Voilà à peu près l'esprit où cette découvreuse et exploratrice, cette pasionaria de la création, veut emmener les enfants. «Ce sera le vrai verdict pour savoir si nous avons réussi: les réactions aux quatre représentations pour les enfants de lundi et mardi.»

Avant de filer à une répétition, devant un bon thé lapsang-souchong, Pauline Vaillancourt, toujours souriante, fait quelques confessions. Elle se désole presque que sa compagnie Chants libres, désormais reconnue comme un joueur important dans le monde de la création lyrique en Europe, soit ici si peu entendue, voire reconnue.

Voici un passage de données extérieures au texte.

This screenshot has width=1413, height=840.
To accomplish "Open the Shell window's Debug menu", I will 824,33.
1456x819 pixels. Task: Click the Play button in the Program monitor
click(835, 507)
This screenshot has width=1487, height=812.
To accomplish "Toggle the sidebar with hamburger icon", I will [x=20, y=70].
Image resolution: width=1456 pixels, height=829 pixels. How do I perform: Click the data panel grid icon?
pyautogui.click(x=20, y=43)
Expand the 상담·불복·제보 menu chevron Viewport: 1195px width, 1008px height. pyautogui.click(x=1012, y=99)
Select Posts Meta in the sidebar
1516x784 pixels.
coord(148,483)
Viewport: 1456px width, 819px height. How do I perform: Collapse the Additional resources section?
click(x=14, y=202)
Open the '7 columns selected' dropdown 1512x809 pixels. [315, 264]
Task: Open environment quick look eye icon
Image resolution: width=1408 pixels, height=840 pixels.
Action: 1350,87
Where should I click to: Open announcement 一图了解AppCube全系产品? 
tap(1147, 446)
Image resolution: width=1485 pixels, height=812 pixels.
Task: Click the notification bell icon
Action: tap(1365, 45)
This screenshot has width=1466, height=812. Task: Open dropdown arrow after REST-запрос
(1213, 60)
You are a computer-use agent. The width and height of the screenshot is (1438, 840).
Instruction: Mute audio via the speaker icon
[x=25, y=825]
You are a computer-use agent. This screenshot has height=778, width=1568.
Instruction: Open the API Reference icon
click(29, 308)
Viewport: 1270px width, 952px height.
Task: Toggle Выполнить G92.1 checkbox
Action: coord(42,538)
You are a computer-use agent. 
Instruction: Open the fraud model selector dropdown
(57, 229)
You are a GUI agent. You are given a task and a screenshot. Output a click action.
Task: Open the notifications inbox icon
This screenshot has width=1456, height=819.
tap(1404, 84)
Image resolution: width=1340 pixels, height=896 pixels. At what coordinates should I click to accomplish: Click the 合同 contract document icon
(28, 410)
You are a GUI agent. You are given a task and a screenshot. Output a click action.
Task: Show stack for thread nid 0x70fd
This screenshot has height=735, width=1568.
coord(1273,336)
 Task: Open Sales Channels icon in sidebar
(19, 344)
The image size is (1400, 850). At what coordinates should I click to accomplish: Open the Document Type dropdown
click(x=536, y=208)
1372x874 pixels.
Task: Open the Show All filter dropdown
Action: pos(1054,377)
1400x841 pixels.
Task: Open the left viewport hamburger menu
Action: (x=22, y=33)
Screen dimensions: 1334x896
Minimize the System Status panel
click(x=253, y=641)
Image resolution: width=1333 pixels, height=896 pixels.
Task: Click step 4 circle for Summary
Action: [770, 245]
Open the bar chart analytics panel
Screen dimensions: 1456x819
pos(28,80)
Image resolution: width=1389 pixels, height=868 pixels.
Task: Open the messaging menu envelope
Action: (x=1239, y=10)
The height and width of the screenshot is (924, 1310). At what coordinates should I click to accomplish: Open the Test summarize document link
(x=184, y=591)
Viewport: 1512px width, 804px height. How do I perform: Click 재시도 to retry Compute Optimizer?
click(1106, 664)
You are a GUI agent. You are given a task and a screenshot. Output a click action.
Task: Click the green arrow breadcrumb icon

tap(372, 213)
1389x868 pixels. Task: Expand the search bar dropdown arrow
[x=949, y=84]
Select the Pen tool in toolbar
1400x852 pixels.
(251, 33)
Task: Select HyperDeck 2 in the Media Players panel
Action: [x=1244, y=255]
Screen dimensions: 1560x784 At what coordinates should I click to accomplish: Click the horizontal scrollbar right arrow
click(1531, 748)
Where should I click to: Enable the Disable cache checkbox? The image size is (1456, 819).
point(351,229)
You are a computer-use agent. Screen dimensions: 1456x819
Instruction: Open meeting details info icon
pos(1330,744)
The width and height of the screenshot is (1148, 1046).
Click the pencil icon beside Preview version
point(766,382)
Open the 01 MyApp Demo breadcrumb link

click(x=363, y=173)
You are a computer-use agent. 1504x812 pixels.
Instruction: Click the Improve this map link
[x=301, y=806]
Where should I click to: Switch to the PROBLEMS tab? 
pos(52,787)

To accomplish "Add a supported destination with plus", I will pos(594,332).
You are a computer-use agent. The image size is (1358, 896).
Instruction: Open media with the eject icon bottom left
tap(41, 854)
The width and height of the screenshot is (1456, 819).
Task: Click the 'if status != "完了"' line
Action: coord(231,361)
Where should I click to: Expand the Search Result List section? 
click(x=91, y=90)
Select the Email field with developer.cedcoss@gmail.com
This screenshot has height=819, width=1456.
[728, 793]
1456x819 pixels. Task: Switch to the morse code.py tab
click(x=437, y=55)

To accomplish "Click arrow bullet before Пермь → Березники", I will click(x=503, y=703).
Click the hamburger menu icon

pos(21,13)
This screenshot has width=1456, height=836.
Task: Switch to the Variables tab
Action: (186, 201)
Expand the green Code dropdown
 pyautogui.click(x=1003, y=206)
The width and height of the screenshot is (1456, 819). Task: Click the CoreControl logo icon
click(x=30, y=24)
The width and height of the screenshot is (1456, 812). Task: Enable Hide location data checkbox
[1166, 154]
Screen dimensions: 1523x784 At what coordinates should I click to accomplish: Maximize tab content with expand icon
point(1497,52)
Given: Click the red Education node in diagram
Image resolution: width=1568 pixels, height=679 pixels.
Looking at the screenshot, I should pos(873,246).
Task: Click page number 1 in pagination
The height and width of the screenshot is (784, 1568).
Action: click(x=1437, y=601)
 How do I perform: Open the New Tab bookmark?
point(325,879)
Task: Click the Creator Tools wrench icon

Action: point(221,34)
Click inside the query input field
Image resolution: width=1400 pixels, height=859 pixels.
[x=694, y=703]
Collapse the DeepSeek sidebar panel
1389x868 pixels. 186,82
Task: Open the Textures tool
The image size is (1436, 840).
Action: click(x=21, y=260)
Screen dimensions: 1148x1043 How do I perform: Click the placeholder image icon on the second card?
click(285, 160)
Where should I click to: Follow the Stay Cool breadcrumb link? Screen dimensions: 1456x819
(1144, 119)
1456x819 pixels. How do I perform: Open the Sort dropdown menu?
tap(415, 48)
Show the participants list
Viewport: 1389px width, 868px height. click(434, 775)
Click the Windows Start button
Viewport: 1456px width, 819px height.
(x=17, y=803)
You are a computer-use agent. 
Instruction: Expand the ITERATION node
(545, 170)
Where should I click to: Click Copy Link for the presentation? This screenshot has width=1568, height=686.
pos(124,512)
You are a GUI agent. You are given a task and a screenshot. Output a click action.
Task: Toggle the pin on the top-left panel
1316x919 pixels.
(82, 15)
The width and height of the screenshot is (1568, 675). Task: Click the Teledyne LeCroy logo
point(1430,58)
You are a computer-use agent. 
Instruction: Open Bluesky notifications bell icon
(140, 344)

Elle prend un peu comme une sorte de camouflet le fait que la compagnie n'ait même pas reçu de nomination pour Manuscrits trouvés à Saragosse, créé l'an dernier, alors que l'opéra plus institutionnel jouit d'une énorme visibilité. Jamais de hargne cependant, seulement une philosophie tranquille, celle qui renforce la détermination d'aller plus loin.

La parenthèse nous ramène à Pacamambo. «Oui, je suis ravie de faire cela, même si Chants libres vit sur de petits budgets. C'est notre manière à nous de former les jeunes à la création, à la nouveauté, à vouloir aller voir ailleurs.» Qui va arrêter Pauline Vaillancourt? Rien: en effet, ce qui semble impossible la stimule. Heureux enfants, donc, qui pourront voir cette nouvelle production. Les adultes aussi, ce dimanche après-midi, s'ils osent, comme cette vivante incarnation de l'idéal, en prendre le risque.